The same mournful, pious, agonising feeling now filled his heart.
He knelt down by the bedside of Cosette.
It was broad daylight, and yet the child slept on. A pale ray from the December sun struggled through the garret window and traced upon the ceiling long streaks of light and shade. Suddenly a quarry waggon, heavily laden, trundled over the cobble-stones of the boulevard, and shook the old building like the rumbling of a tempest, jarring it from cellar to roof-tree.
“Yes, madame!” cried Cosette, starting up out of sleep, “here I am! here I am!”
And she threw herself from the bed, her eyelids still half closed with the weight of slumber, stretching out her hand towards the comer of the wall.
“Oh! what shall I do? Where is my broom?” said she.
By this time her eyes were fully open, and she saw the smiling face of Jean Valjean.
“Oh! yes—so it is!” said the child. “Good morning, monsieur.”
Children at once accept joy and happiness with quick familiarity, being themselves naturally all happiness and joy.
Cosette noticed Catharine at the foot of the bed, laid hold of her at once, and, playing the while, asked Jean Valjean a thousand questions.—Where was she? Was Paris a big place? Was Madame Thénardier really very far away? Wouldn’t she come back again, etc., etc. All at once she exclaimed, “How pretty it is here!”
It was a frightful hovel, but she felt free.
“Must I sweep?” she continued at length.
“Play!” replied Jean Valjean.
And thus the day passed by. Cosette, without troubling herself with trying to understand anything about it, was inexpressibly happy with her doll and her good friend.
3
TWO MISFORTUNES MINGLED MAKE HAPPINESS
THE DAWN of the next day found Jean Valjean again near the bed of Cosette. He waited there, motionless, to see her wake.

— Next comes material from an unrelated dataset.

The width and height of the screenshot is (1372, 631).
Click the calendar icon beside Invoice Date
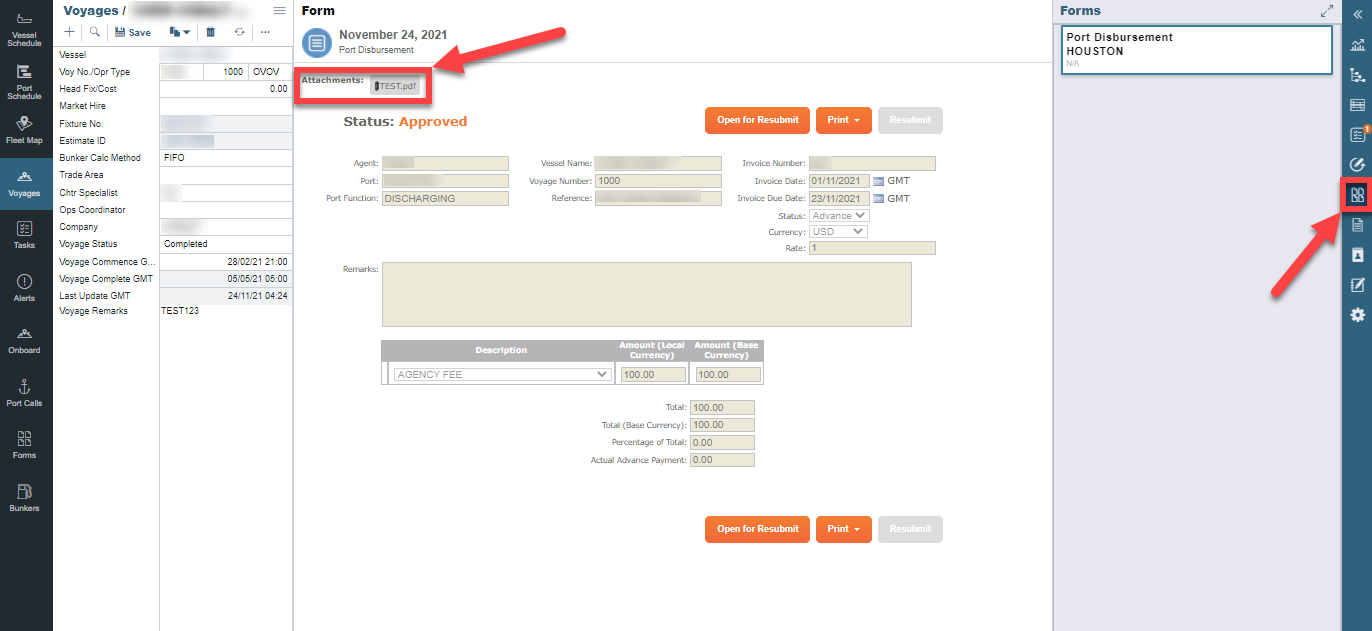click(877, 180)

Something new was entering his soul.
Jean Valjean had never loved anything. For twenty-five years he had been alone in the world. He had never been a father, lover, husband, or friend. At the galleys, he was cross, sullen, abstinent, ignorant, and intractable. The old convict had a virginal heart. His sister and her children had left in his memory only a vague and distant impression, which had finally almost entirely vanished. He had made every exertion to find them again, and, not succeeding, had forgotten them. Human nature is thus constituted. The other tender emotions of his youth, if any such he had, were lost in an abyss.
When he saw Cosette, when he had taken her, carried her away, and rescued her, he felt his heart moved. All that he had of feeling and affection was aroused and vehemently attracted towards this child. He would approach the bed where she slept, and would tremble there with delight; he felt inward stirrings, like a mother, and knew not what they were; for it is something very incomprehensible and very sweet, this grand and strange emotion of a heart in its first love.